Desktop Activity Manager

Introduction

Desktop Activity Manager, or D-A-M, or DAM, or actman, is a command line tool and a status menu widget that allows saving and restoring of the destkop. There can be multiple saved desktops so it is possible to have different activities (desktop profiles) and switch between them by saving the current one and loading another.

Status menu widget

The status menu widget is a front-end to the command line tool. While it doesn't have all its features it is easier to use and handles all common user actions.
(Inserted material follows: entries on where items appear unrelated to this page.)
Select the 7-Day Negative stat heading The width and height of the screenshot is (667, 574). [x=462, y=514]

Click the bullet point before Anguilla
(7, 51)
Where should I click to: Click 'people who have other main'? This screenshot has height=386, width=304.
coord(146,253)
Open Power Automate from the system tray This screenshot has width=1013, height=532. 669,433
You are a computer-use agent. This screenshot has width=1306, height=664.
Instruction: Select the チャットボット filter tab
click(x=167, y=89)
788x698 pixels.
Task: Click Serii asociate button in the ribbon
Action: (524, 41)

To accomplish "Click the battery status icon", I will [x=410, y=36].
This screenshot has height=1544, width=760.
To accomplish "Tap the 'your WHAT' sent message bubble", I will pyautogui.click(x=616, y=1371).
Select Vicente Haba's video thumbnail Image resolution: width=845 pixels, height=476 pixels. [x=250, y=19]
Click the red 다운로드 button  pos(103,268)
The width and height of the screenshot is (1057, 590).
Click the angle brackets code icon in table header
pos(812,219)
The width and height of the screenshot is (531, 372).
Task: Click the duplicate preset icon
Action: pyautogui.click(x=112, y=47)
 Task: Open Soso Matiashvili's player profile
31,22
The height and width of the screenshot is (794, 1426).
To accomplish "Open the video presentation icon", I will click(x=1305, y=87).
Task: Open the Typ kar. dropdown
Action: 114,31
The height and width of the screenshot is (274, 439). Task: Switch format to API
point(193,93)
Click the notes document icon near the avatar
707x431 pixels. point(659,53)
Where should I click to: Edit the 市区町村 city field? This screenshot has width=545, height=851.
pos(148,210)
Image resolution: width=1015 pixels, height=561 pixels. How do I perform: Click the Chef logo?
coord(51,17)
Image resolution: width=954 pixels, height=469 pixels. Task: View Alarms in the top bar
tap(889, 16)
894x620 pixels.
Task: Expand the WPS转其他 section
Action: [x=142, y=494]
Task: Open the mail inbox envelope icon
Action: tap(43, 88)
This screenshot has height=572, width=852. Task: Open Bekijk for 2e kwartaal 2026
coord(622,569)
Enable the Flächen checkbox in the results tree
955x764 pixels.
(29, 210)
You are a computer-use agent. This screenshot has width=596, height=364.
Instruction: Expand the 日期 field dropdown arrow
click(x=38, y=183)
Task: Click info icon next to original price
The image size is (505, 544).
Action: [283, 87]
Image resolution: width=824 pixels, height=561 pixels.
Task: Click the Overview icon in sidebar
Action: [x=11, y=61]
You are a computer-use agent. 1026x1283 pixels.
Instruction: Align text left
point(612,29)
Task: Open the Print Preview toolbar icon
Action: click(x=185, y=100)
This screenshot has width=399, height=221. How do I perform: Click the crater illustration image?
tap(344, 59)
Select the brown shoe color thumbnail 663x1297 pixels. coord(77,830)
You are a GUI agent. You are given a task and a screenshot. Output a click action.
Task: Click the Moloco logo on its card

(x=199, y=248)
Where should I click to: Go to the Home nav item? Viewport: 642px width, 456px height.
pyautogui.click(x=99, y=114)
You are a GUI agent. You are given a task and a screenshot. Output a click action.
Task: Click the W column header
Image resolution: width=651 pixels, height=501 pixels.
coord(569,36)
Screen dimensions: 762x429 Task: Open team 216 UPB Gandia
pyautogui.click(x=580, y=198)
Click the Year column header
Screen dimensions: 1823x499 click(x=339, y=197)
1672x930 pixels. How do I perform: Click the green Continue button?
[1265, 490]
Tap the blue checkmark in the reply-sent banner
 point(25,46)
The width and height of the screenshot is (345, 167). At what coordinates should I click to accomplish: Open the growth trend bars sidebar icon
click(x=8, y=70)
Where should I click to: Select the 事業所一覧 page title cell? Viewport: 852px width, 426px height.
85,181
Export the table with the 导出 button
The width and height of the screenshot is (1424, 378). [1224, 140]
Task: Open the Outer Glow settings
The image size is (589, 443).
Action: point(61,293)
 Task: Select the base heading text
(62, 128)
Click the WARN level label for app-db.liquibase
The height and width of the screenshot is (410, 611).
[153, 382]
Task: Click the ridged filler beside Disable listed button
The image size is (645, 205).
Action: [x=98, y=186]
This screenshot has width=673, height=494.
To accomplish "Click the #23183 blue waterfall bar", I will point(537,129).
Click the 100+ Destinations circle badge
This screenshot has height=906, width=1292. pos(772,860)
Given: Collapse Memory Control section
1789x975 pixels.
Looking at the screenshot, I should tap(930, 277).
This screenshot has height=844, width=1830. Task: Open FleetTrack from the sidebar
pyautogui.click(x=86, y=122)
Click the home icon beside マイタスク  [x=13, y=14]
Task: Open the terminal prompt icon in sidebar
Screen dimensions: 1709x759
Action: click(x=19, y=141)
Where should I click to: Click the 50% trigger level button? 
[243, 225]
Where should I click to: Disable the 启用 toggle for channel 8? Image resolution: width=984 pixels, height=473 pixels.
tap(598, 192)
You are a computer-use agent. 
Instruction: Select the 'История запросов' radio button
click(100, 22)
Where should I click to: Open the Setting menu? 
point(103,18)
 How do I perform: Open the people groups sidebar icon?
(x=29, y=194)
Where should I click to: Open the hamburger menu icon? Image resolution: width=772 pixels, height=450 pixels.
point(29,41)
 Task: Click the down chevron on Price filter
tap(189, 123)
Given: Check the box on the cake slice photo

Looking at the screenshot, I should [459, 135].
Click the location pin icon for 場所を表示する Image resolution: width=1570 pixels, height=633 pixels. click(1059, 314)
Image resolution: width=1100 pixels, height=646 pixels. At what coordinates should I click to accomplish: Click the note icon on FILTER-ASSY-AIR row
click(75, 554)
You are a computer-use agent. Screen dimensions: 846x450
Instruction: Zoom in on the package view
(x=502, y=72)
Image:actman-screenshot1.png

Command line tool

The command line tool is named "activity" and is installed in /usr/bin. It should be ran as user (and not as root!) and it includes a help screen:

~ $ /usr/bin/activity help  
Activity manager 1.1

Available commands:

  change DEST		Store current activity and load DEST.
  clone ACT1 ACT2	Create activity ACT2 as a clone of ACT1. Current
  			activity will not be changed.
  create ACTIVITY	Create a new (empty) activity.
  current		Print the current activity name.
  delete [-f] ACTIVITY	Same as remove.
  help			This help.
  list			List available activities.
  load [-f] SRC		Load activity SRC. If -f is used then it will be
  			allowed to re-load the current activity.
  new ACTIVITY		Same as create.
  reload		Reload current activity without storing first.
  remove [-f] ACTIVITY	Remove activity ACTIVITY. If -f is used then there
  			will be no questions asked.
  rename ACT1 ACT2	Rename activity ACT1 to ACT2.
  runstart [ACTIVITY]	Run scripts of entering an activity
  runend [ACTIVITY]	Run scripts of ending an activity
  store DEST		Store current activity as DEST.
  version		Print the version.

Activities are stored under /home/user/.activities

To get a list of available activities use "list":

/usr/bin/activity list 
car
clean
empty
main
main2
main3
Tei
Test
test2

To save the current activity and switch to a new one use "change", etc.

How it works

TBD

Running user scripts

Since versions 1.1, actman has the ability to run user scripts.